Preferences
Dynarch Navigation Bar
- Installation notes — how to install in your website.
- Customization — changing the look and feel.
- Support — if anything goes wrong, contact us.
License
Please read the license text here.
NavBar Overview
Our DHTML Navigation Bar is a multi-purpose DHTML “widget” similar to the Windows XP Explorer menus (see sample).
Features
- Supports a broad range of browsers.
- It looks good. Besides that, the look is customizable by only changing a CSS file—no need to mess with JavaScript code.
- The end user can collapse/expand the menu sections as he needs.
- Relies on web standards. It does not rely on proprietary browser features, while it makes use of some if they are available.
- Provides high quality animation and fade-in/fade-out effects. If not wanted, the animation can be disabled, either completely or on certain levels.
- Menu sections can embed plain HTML code.
- Items can execute custom JavaScript code on click.
- When the menu is hidden it enlarges the space available for the rest of the page.
- It remembers its state in a cookie and automatically restores it when the end-user revisits the page. Thus the developer doesn't need to do this on the server-side.
- 2 work modes: allows multiple section to be expanded, or only one expanded section at a time.
- Certain preferences can be configured without reloading and recreating the menu (therefore without a page reload). They will be saved in the cookie.
- Allows icons for each menu option. If an icon is not present it is replaced by '»'.
- Allows PNG icons with alpha-opacity. Yes, in IE too.
- Can display tooltips.
- Does not use frames.
- Reduces the size of your page, as the code that creates the menu can be put inside a JavaScript file which is thereafter cached by the browser.

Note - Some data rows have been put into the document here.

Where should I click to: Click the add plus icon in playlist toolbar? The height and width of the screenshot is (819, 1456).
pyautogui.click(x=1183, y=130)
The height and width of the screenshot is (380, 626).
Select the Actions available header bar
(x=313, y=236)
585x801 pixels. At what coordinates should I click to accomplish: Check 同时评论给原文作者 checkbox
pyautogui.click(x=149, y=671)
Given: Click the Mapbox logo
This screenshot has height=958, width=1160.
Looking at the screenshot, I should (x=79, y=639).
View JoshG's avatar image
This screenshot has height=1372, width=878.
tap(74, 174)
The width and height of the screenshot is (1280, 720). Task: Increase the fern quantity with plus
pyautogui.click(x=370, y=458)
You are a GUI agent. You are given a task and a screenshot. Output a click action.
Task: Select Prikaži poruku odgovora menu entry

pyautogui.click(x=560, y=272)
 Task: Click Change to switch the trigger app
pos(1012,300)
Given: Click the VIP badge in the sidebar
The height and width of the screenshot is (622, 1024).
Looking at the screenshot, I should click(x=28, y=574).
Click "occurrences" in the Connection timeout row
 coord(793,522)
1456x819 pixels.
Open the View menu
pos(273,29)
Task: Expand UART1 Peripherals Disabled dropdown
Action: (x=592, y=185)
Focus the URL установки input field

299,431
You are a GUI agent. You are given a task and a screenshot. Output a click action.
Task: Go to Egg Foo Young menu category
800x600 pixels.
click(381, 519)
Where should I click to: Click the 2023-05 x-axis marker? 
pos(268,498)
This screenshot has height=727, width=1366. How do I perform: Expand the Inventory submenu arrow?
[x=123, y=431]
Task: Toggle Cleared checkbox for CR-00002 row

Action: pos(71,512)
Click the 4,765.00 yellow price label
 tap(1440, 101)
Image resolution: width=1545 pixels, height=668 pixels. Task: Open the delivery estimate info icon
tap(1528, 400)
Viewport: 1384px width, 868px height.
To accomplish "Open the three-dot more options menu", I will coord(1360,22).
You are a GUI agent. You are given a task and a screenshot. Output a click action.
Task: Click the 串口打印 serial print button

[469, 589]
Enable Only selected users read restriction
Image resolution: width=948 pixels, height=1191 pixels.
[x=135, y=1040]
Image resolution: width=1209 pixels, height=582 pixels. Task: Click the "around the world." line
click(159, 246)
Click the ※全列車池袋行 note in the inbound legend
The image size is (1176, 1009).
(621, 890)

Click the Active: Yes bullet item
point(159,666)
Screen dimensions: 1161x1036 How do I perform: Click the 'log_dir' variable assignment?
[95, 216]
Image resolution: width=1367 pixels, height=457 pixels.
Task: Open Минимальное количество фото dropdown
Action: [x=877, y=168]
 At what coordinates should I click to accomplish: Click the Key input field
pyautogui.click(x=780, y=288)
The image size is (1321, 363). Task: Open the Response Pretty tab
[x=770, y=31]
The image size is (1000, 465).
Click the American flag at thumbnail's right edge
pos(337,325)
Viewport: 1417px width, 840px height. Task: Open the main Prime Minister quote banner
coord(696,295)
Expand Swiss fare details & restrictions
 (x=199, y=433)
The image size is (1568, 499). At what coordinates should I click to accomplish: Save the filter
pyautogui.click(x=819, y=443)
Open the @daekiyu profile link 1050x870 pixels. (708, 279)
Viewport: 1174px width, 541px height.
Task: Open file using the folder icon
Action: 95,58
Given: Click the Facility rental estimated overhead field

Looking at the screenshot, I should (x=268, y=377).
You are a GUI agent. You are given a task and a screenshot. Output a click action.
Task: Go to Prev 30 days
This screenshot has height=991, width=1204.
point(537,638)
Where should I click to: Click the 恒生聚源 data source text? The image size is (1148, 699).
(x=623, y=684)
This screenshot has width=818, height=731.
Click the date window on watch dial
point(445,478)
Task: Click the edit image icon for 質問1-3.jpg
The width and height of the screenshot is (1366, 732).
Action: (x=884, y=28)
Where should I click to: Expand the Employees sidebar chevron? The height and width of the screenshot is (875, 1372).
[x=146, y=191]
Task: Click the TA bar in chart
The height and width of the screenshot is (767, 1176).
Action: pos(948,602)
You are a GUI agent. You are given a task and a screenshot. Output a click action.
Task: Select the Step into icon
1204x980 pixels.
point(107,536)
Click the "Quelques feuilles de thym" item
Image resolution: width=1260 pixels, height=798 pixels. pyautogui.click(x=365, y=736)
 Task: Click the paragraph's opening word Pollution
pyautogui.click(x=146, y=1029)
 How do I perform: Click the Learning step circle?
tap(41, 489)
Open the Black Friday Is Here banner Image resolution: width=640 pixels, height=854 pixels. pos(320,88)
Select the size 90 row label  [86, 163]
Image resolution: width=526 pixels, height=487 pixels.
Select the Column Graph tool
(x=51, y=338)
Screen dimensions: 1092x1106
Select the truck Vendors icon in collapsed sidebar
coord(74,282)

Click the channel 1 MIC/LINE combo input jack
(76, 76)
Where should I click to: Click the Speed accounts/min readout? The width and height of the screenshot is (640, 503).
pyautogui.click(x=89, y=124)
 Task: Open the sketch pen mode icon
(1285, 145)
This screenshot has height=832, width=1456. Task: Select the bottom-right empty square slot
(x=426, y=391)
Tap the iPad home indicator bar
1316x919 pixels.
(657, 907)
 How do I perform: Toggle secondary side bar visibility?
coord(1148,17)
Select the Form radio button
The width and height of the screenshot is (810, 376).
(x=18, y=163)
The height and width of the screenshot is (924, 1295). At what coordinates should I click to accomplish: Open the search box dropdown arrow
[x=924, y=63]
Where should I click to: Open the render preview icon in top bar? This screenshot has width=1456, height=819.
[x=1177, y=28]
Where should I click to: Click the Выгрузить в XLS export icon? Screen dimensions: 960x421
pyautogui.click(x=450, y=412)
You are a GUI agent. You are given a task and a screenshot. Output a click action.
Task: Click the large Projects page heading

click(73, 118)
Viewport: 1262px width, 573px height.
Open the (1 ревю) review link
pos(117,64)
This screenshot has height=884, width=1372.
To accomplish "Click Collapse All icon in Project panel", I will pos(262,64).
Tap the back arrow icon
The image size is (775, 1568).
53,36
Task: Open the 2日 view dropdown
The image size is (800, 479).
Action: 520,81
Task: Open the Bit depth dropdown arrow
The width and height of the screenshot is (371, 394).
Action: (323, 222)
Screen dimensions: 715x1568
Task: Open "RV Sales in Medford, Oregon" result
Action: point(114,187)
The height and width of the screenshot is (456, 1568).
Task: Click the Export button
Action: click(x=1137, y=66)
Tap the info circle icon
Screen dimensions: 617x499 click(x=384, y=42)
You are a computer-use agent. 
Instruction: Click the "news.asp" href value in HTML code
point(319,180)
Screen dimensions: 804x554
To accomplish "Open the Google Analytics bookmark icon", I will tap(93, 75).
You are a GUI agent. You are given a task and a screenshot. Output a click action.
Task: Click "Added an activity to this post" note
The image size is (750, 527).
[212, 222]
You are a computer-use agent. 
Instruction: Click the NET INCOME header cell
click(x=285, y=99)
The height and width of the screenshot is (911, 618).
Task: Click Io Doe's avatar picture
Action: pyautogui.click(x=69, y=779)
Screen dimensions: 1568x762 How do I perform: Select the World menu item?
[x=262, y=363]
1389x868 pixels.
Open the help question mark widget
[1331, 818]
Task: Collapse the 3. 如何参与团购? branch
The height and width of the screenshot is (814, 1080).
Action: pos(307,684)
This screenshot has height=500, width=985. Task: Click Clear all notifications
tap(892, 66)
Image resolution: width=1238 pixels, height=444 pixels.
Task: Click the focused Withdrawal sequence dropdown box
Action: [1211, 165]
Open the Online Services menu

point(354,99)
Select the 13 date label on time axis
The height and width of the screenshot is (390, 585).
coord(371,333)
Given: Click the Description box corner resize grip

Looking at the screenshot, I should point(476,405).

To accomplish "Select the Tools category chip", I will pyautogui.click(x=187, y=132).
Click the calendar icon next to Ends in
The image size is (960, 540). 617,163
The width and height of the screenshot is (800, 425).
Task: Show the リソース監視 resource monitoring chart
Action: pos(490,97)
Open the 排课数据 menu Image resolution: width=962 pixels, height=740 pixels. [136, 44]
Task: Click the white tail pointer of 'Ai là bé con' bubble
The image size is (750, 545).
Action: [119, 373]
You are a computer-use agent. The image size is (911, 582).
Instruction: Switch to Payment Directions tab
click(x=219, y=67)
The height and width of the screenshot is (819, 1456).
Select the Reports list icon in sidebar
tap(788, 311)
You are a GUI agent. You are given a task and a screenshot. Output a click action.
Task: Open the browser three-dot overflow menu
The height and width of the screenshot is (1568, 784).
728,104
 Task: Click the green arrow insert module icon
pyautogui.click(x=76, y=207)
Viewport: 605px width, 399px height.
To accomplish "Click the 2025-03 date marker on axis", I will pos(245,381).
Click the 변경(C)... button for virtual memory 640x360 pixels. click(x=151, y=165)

- The menu can be dynamically (at page view time) generated from a server-side script.
Browser support
- Internet Explorer 6.0 for Windows -- excellent support
- Internet Explorer 5.5 for Windows -- good support
- Internet Explorer 5.0 for Windows -- functional, no PNG-s
- Mozilla, Firefox, other Gecko-s (any platform) -- excellent support
- Opera 7 (any platform) -- very good support, no fading
- Apple Safari for MacOSX -- excellent support
- Konqueror for Linux -- good support
Because most web browsers, even new ones, work by default in a compatibility mode (also known as QUIRKS mode) in order to be able to display old pages correctly, NavBar requires your pages to declare a strict DOCTYPE. This instructs browsers to switch to standards-compliance mode. NavBar will not be functional in QUIRKS mode.